A request for comment from the White House was not returned. But it seems clear already that Obama and his team see value in Westen's point. In recent weeks, the administration has begun focusing on income inequality, wage stagnation and the need to spur job growth. Aides stressed that one of the first orders of business in 2014 will be getting unemployment insurance renewed.
"The core issue of the 2012 campaign was strengthening economic security for the middle class," said one former White House official. "The question is whether putting every other issue on the back burner and focusing on that out of the gate would have changed the outcomes. My answer: maybe not significantly, but somewhat."
And then there is the Occam's razor view of what went wrong. Had the Affordable Care Act's rollout not been so badly botched, the year-end retrospective would have been kinder.
Howard Dean, the former Democratic National Committee chairman and Vermont governor, argued as much when asked for his assessment.
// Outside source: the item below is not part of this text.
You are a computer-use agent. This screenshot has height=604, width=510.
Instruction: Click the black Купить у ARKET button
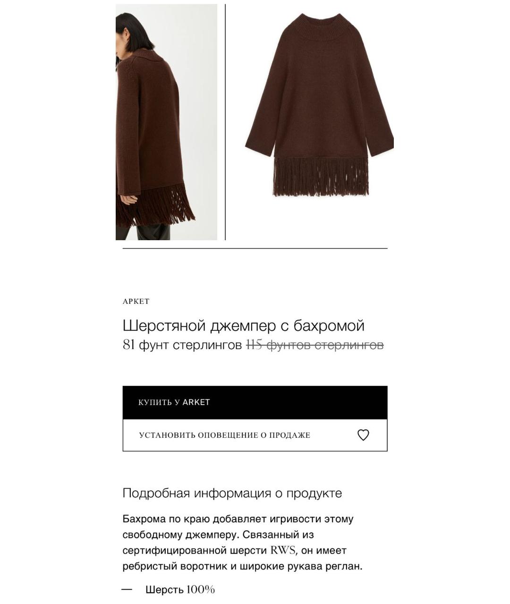coord(255,403)
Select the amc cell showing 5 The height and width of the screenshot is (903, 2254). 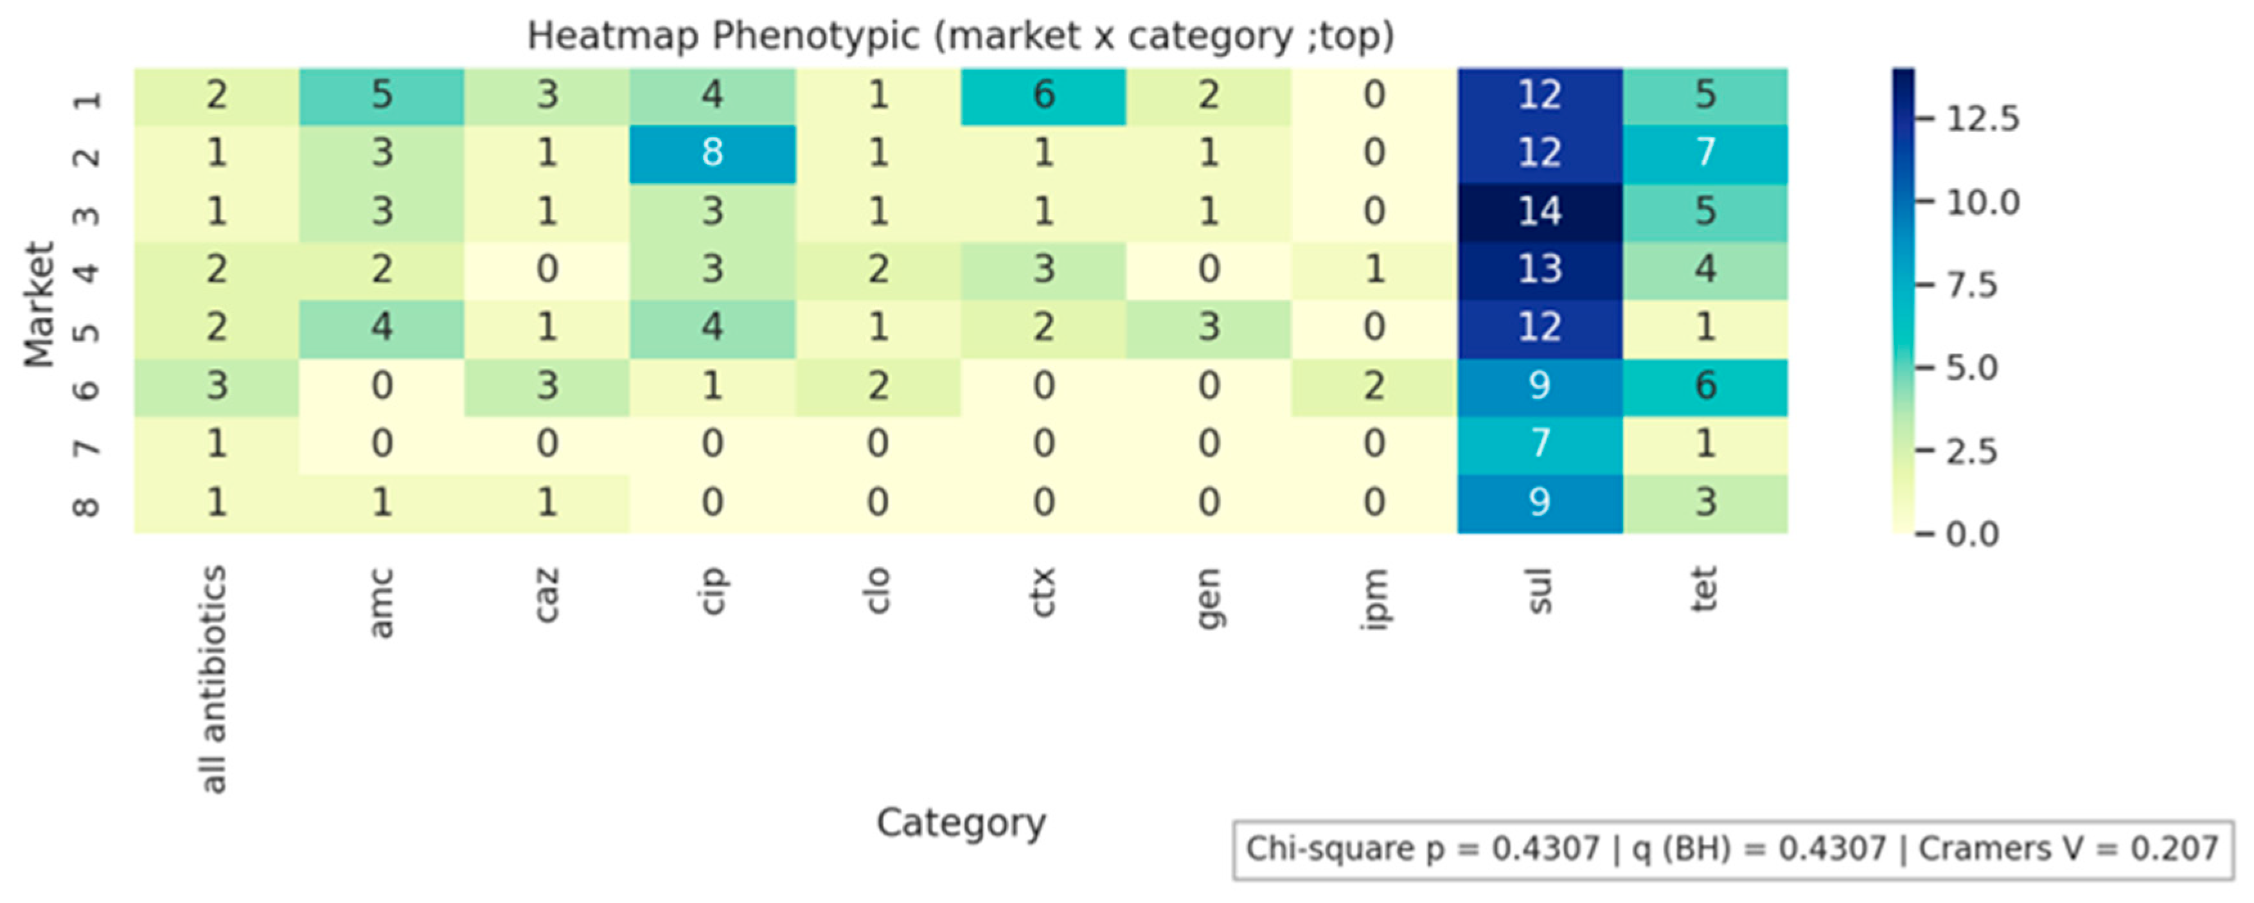point(382,95)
Every president who wins a second term suffers setbacks during his fifth year in office, Dean noted. And in all cases, the problems confronting Obama had to do either with a policy that he pushed or a personal decision that he made.
"It wasn't a policy issue, it was a digital problem," Dean said. "He is in trouble because of the website."
And for that reason, there is hope for a bounce in 2014.
"I would argue that if he didn't have the website collapse, he wouldn't be subjected to the five-year curse as much," said Dean. "All the other five-year curses were of the sitting president's own making. This one you may argue that three people down the line screwed up the website, not Obama. ... I do not think that he has been personally stained the way the other presidents were."